I want print "/" separator inside output title.
curl -s http://cd0a4a.ethosdistro.com/?json=yes \
| jq -c '.rigs|."0d6b27",."50dc35"|[.version,.driver,.miner,"\(.gpus)\(.miner_instance)"]|#csv' \
| sed 's/\\//g;s/\"//g' \
| gawk 'BEGIN{print "version" "," "GPU_driver" "," "miner" "," "gpu"} {print $0}' \
| csvlook -I
The output is like this :
| version | GPU_driver | miner | gpu |
| ------- | ---------- | -------- | --- |
| 1.2.3 | nvidia | ethminer | 22 |
| 1.2.4 | amdgpu | ethminer | 11 |
But I want separator in between the numbers inside gpu title like this :
| version | GPU_driver | miner | gpu |
| ------- | ---------- | -------- | ---- |
| 1.2.3 | nvidia | ethminer | 2/2 |
| 1.2.4 | amdgpu | ethminer | 1/1 |
You're doing a lot of unnecessary calls just to process the data. Your commands could be drastically simplified.

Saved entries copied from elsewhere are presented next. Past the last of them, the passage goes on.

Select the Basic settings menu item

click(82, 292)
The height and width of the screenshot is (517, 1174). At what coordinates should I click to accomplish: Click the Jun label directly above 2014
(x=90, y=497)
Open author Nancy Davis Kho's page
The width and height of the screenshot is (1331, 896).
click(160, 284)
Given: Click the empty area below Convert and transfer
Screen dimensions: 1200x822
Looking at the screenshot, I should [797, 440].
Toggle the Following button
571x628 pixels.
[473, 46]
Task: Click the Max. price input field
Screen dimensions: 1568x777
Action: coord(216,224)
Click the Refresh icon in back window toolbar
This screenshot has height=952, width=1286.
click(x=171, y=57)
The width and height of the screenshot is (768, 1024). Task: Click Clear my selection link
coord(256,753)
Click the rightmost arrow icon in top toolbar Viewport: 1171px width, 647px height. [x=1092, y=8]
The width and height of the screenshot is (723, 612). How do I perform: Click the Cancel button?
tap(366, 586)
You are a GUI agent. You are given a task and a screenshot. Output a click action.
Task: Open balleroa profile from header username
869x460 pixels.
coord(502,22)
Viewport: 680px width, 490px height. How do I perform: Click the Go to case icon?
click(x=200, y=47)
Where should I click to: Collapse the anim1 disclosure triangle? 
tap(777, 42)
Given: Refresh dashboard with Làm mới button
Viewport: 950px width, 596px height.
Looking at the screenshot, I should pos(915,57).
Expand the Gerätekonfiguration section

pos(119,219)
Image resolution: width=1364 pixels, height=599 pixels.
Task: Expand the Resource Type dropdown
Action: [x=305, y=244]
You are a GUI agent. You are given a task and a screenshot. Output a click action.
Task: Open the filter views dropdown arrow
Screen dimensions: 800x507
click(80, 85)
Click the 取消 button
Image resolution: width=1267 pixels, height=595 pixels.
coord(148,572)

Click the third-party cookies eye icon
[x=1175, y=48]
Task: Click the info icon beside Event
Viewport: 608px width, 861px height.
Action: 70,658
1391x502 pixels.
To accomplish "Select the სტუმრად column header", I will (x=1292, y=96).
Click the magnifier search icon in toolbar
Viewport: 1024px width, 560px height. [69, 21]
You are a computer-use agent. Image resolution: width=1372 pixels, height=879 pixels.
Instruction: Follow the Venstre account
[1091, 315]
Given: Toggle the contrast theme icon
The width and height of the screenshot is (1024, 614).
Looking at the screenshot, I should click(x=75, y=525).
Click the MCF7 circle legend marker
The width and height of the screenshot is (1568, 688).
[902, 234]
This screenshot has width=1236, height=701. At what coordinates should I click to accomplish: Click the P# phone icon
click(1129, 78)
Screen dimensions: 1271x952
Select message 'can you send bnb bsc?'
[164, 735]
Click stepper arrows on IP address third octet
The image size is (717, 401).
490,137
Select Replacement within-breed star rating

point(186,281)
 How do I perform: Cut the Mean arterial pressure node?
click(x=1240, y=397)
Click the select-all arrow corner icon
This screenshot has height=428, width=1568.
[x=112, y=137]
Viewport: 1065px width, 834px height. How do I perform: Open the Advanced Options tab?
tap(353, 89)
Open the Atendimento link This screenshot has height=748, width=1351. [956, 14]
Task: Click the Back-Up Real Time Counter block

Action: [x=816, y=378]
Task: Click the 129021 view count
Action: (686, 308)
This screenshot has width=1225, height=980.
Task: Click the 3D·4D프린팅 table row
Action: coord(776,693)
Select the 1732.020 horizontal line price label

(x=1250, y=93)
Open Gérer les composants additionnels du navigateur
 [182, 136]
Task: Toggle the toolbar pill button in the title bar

You don't need to explicitly key into the .rigs object to get their values, you could just access them using [].
You don't need the sed call to strip the quotes, just use the raw output -r.
You don't need the awk call to add the header, you could just output an additional row from jq.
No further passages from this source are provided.